So what can we learn from this tragic episode in China’s modern history? One of the most prominent features of the Tiananmen protests was its nature as a spontaneous popular movement without centralized leadership. Growing out of an eruption of grief at the death of reformist former General Secretary Hu Yaobang, the Tiananmen protests were not initially an organized or coherent political movement. Only in the week after Hu’s death was a student union created in Beijing to provide the nascent student movement with leadership and direction. However, very few universities held open meetings for the formation of their unions, let alone elections. The result was that the organizations set up by the students, providing some loose leadership of the movement, for the most part lacked any real authority over the students they were meant to represent. At first, this was not a significant problem; indeed, it was even beneficial to the movement. When the movement began to flag in late April as dialogue with the government commenced and some students began to return to classes, the decision to embark on a hunger strike revived the movement and prompted a huge wave of support from all over China. The hunger strike was not proposed by any formal organization but rather was instigated by a group of charismatic student radicals. What started out as only a rally of a few hundred evolved into a wave of more than three thousand hunger strikers camped out in the Tiananmen Square. Many thousands more supporters joined out of sympathy for their cause.

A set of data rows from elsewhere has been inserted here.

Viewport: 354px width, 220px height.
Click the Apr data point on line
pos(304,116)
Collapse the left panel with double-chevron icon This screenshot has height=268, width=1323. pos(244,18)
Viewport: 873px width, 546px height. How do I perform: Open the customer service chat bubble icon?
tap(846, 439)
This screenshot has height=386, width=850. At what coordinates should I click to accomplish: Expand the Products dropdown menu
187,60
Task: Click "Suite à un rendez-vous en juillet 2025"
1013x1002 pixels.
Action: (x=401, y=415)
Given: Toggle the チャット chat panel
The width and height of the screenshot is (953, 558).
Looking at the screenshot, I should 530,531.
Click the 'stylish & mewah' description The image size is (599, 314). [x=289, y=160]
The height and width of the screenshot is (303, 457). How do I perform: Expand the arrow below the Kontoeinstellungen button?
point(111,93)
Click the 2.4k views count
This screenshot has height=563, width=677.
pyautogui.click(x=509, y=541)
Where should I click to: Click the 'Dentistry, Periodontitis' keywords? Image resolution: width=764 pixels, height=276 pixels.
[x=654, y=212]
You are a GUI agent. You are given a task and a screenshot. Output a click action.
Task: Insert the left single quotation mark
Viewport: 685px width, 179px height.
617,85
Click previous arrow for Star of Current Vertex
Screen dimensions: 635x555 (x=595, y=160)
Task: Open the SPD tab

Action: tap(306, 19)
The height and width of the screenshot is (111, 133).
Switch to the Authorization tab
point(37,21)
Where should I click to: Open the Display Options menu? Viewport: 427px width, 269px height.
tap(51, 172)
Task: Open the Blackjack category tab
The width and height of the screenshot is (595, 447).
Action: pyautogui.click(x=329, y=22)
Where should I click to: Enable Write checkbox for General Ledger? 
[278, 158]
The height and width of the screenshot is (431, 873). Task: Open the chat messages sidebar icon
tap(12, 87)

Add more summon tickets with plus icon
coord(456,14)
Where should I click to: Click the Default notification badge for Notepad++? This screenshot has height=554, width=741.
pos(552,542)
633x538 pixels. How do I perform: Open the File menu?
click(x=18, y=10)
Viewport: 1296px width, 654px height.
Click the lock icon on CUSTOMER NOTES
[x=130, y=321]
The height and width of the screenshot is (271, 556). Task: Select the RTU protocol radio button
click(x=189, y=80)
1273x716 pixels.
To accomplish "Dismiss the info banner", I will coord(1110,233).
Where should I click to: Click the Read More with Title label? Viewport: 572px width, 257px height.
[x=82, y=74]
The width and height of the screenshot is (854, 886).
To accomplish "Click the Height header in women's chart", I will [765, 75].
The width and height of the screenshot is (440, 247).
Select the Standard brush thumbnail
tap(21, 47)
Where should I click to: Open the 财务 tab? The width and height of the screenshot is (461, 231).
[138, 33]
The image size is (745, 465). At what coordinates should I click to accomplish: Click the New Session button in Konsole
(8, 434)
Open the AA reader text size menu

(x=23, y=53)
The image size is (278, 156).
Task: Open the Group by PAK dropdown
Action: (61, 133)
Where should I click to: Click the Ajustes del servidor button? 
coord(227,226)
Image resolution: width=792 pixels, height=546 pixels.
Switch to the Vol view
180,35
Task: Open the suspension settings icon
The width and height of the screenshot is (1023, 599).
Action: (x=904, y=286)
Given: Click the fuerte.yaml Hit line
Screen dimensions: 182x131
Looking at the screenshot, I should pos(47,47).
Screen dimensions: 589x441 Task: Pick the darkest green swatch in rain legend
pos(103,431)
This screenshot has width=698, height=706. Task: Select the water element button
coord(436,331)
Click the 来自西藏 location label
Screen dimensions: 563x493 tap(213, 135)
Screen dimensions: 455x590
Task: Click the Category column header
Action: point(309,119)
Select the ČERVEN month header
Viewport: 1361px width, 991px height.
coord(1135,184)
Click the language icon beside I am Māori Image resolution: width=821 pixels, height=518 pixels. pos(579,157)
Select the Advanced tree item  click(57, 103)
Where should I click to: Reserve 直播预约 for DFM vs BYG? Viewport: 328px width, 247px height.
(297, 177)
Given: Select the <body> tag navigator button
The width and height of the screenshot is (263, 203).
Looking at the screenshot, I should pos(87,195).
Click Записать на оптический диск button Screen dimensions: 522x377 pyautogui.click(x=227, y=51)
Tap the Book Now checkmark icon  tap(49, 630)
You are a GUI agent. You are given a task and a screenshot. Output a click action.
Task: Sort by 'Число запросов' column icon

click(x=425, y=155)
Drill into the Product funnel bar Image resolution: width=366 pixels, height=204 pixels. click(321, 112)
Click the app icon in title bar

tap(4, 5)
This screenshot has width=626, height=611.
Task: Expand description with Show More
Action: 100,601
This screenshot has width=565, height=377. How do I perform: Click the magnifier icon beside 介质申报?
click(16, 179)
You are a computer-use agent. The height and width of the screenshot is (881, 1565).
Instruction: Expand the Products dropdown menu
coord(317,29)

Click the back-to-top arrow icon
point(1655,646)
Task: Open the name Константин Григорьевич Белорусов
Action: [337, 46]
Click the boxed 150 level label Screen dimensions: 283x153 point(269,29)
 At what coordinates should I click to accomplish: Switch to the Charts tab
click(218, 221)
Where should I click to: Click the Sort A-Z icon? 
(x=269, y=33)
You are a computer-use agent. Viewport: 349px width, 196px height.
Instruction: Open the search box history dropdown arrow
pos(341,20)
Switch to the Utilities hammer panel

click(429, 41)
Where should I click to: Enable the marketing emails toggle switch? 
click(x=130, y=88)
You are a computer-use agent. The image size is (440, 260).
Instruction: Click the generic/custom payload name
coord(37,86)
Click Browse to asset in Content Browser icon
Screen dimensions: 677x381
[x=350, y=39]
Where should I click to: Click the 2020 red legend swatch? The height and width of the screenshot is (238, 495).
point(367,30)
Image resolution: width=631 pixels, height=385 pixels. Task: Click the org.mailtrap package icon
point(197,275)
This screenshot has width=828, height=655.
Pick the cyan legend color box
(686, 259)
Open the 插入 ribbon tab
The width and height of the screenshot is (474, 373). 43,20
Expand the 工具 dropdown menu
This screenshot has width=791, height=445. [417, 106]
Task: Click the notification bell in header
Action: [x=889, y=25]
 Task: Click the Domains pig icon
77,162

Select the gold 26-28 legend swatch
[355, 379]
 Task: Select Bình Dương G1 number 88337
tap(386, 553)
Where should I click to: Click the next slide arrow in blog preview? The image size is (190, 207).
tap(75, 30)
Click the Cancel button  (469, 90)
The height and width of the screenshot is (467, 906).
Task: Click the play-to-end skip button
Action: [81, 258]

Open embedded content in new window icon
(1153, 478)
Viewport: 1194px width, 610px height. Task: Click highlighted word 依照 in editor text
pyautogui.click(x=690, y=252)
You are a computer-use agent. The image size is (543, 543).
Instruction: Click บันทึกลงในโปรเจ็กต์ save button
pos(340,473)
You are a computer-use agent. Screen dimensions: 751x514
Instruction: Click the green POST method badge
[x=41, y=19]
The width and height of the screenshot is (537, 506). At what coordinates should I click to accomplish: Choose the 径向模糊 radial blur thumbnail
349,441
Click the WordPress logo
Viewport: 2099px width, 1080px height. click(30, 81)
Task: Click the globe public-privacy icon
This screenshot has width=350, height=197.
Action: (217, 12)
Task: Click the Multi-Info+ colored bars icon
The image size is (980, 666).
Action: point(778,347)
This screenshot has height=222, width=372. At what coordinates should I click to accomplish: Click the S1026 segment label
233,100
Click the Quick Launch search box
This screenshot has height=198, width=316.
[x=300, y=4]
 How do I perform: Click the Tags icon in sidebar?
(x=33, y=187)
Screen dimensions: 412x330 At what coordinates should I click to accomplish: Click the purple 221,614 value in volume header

The Hong Kong protests were also characterized by a similar lack of centralized leadership. In comparison to, for example, the U.S. Civil Rights movement, neither the Tiananmen nor the Hong Kong protests had a clear leading figure or institution organizing and directing events. Instead, both protest movements were made up of a plurality of organizations, while also relying upon the acts of independent groups and individuals. While in Tiananmen the lack of centralized, institutional leadership was mostly due to the inexperience of the students in organizing protests, the adoption of a decentralized leadership model in Hong Kong was intended to counter the tactics that had been used by the government during the 2014 Umbrella Movement, where the protests had been swiftly suppressed through the arrest of key individual leaders.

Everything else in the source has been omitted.